• [YOUR GOAL] Everything in the listing should be set down exactly, apart from the pictures.

• [EXTRACTED INFORMATION]
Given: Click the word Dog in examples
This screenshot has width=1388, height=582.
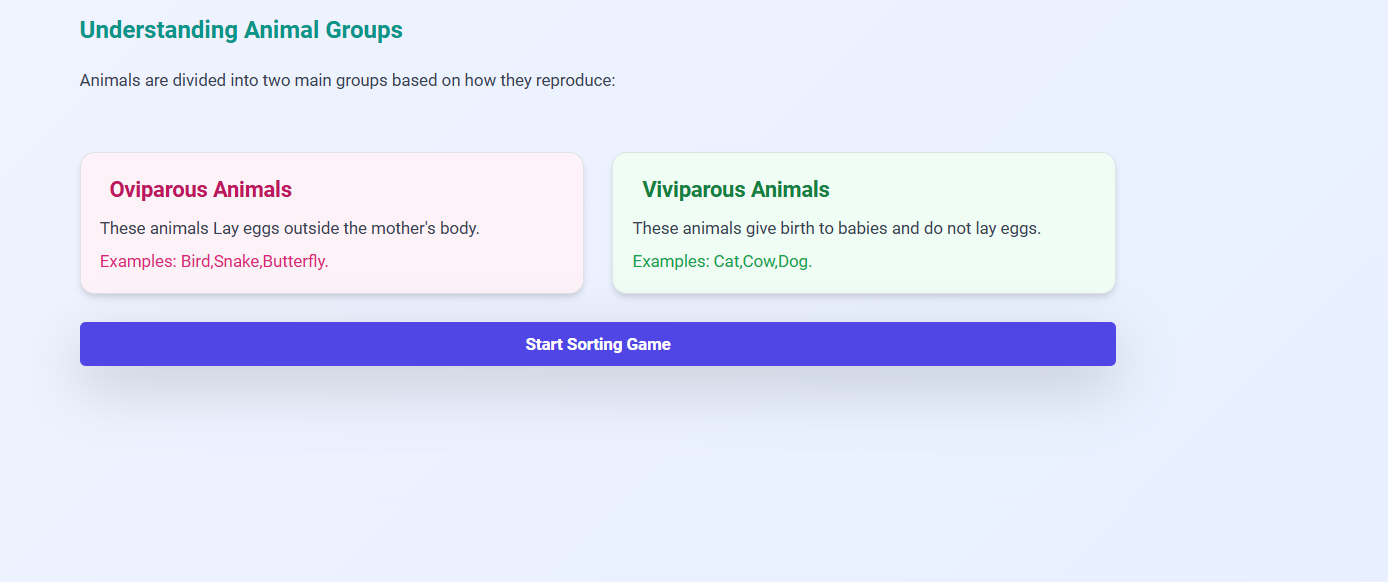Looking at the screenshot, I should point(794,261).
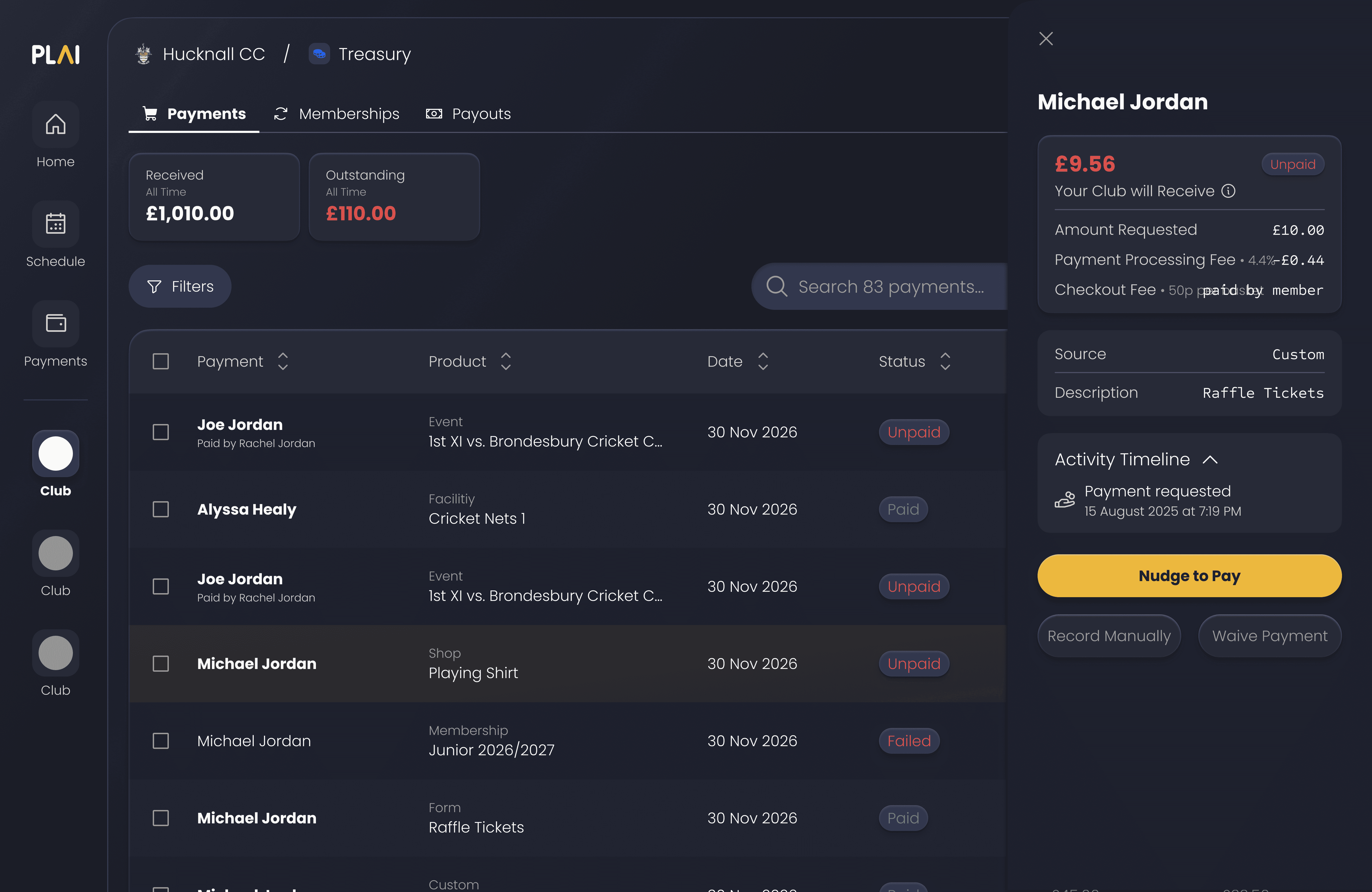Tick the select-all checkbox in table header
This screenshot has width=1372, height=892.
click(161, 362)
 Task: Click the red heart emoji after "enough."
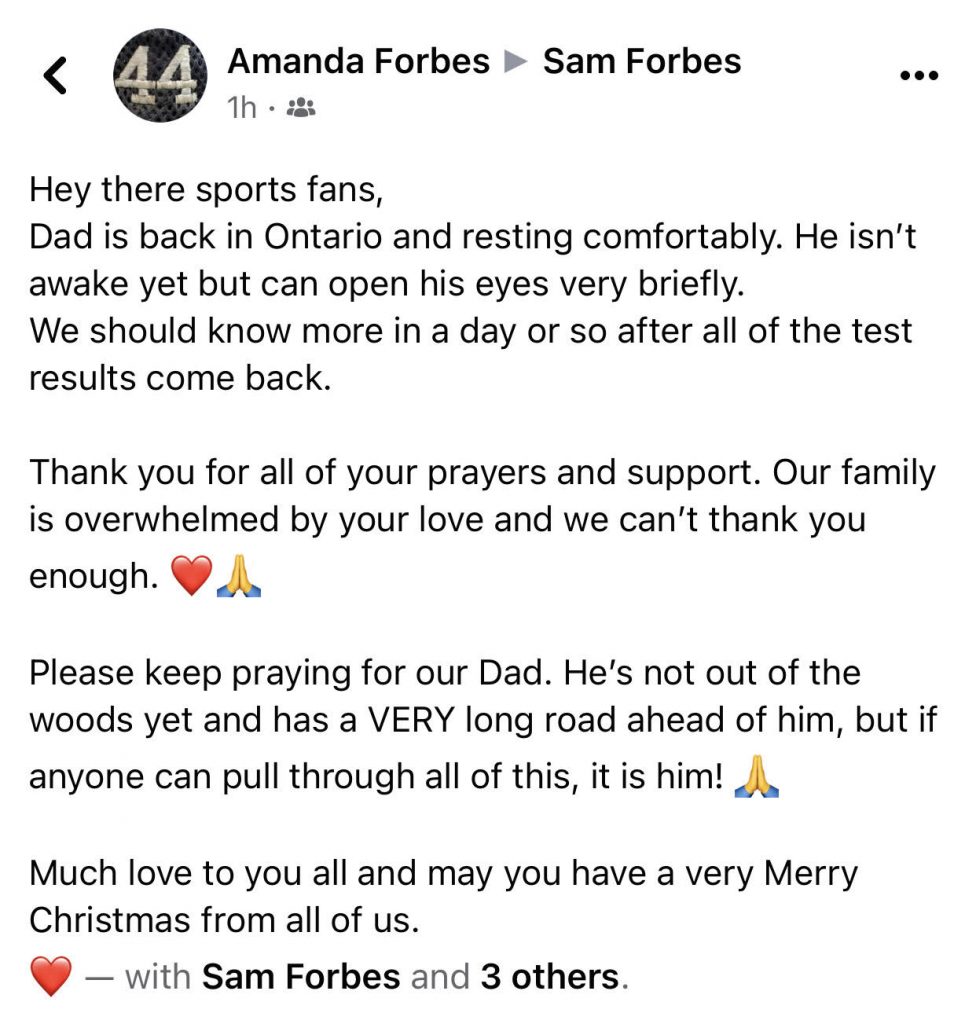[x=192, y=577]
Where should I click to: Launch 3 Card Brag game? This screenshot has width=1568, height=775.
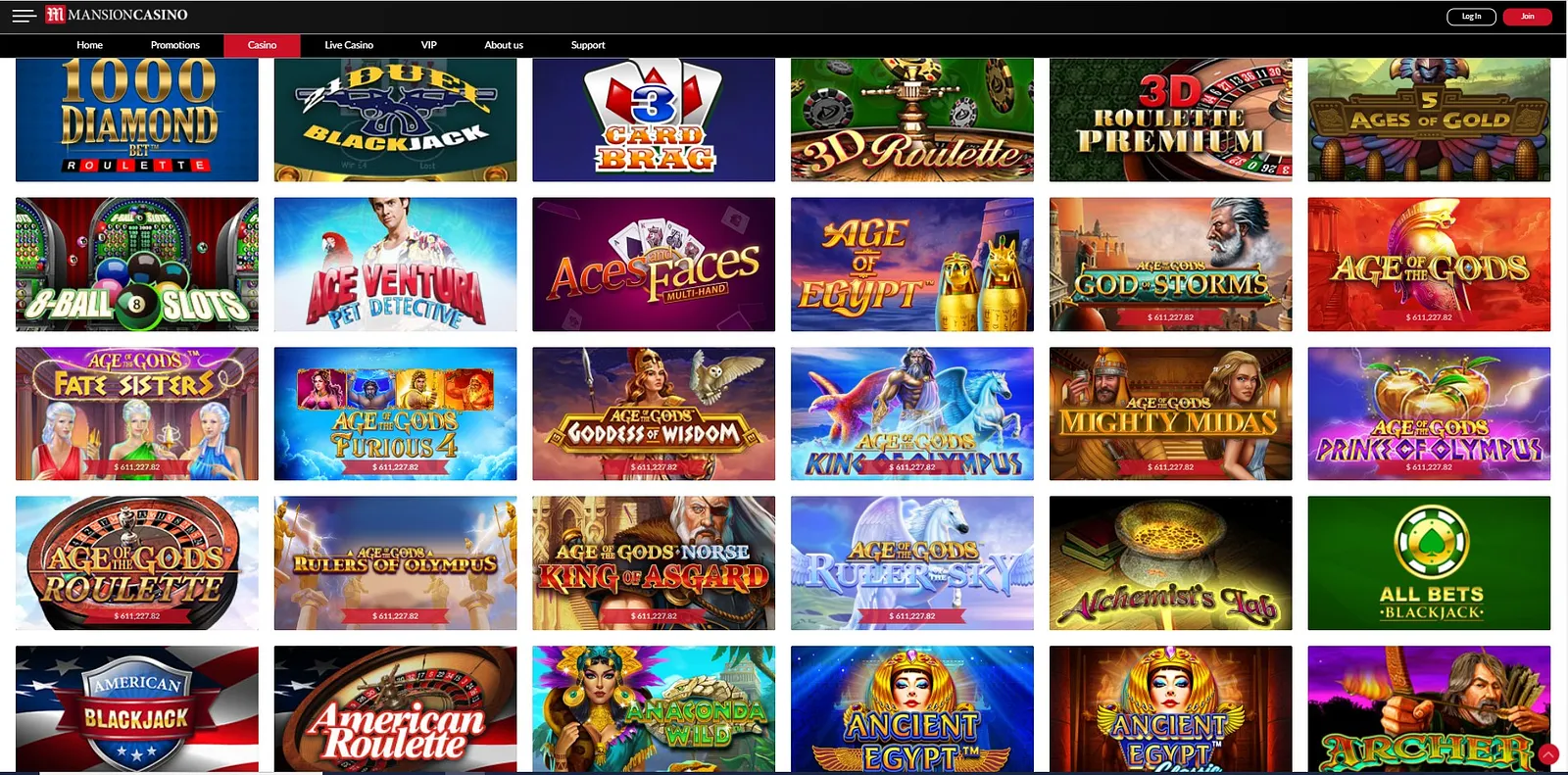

• [OUTPUT OF THE TASK]
Given: Click the word Dog in examples
This screenshot has width=1388, height=582.
Looking at the screenshot, I should point(794,261).
Tick the select-all checkbox in table header
This screenshot has width=1372, height=892.
click(161, 362)
 Task: Click the red heart emoji after "enough."
[x=192, y=577]
Where should I click to: Launch 3 Card Brag game? This screenshot has width=1568, height=775.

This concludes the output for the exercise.